[MATERIAL SUPPLIED — start]
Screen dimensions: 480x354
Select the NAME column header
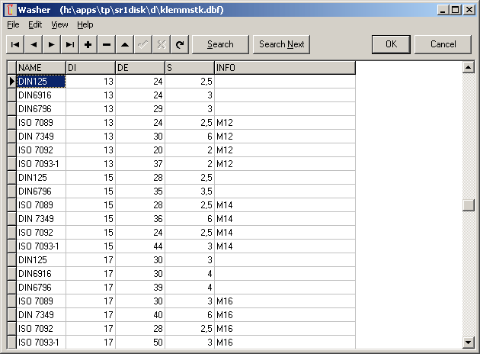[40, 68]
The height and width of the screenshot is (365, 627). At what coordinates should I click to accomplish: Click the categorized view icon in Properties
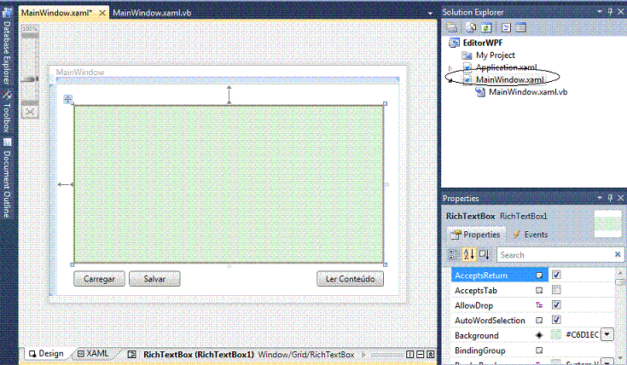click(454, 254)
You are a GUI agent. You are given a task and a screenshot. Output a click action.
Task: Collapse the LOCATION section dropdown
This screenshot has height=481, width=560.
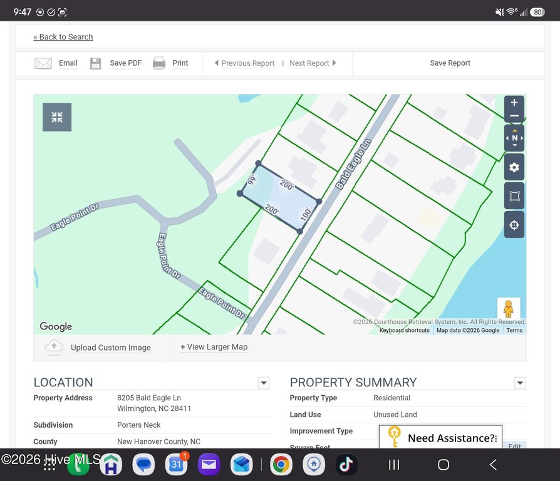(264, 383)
[MATERIAL SUPPLIED — finish]
[MATERIAL SUPPLIED — start]
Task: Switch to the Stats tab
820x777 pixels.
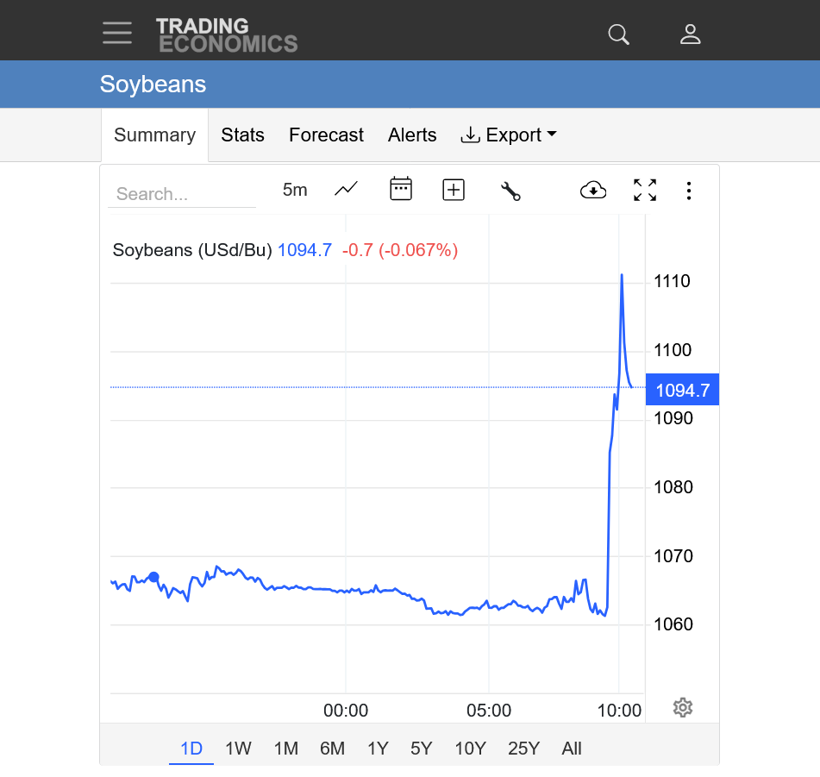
[MATERIAL SUPPLIED — finish]
[MATERIAL SUPPLIED — start]
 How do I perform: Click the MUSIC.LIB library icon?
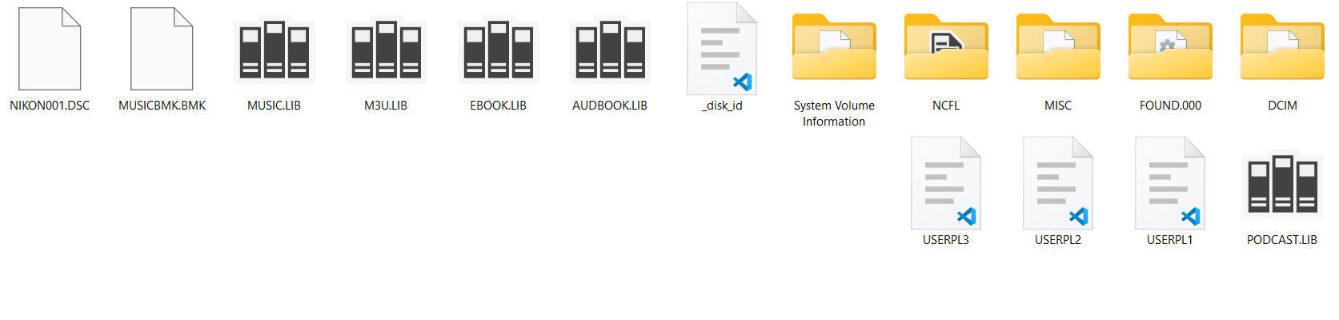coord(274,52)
[MATERIAL SUPPLIED — finish]
**WHAT THIS TASK INVOLVES:**
Extract, without any images, the part of the material above that opens with the line containing "Screen dimensions: 480x354" and closes with the line containing "Task: Collapse the LOCATION section dropdown", both lines included.

**REPLY:**
Screen dimensions: 480x354
Select the NAME column header
[40, 68]
The height and width of the screenshot is (365, 627). At what coordinates should I click to accomplish: Click the categorized view icon in Properties
click(454, 254)
You are a GUI agent. You are given a task and a screenshot. Output a click action.
Task: Collapse the LOCATION section dropdown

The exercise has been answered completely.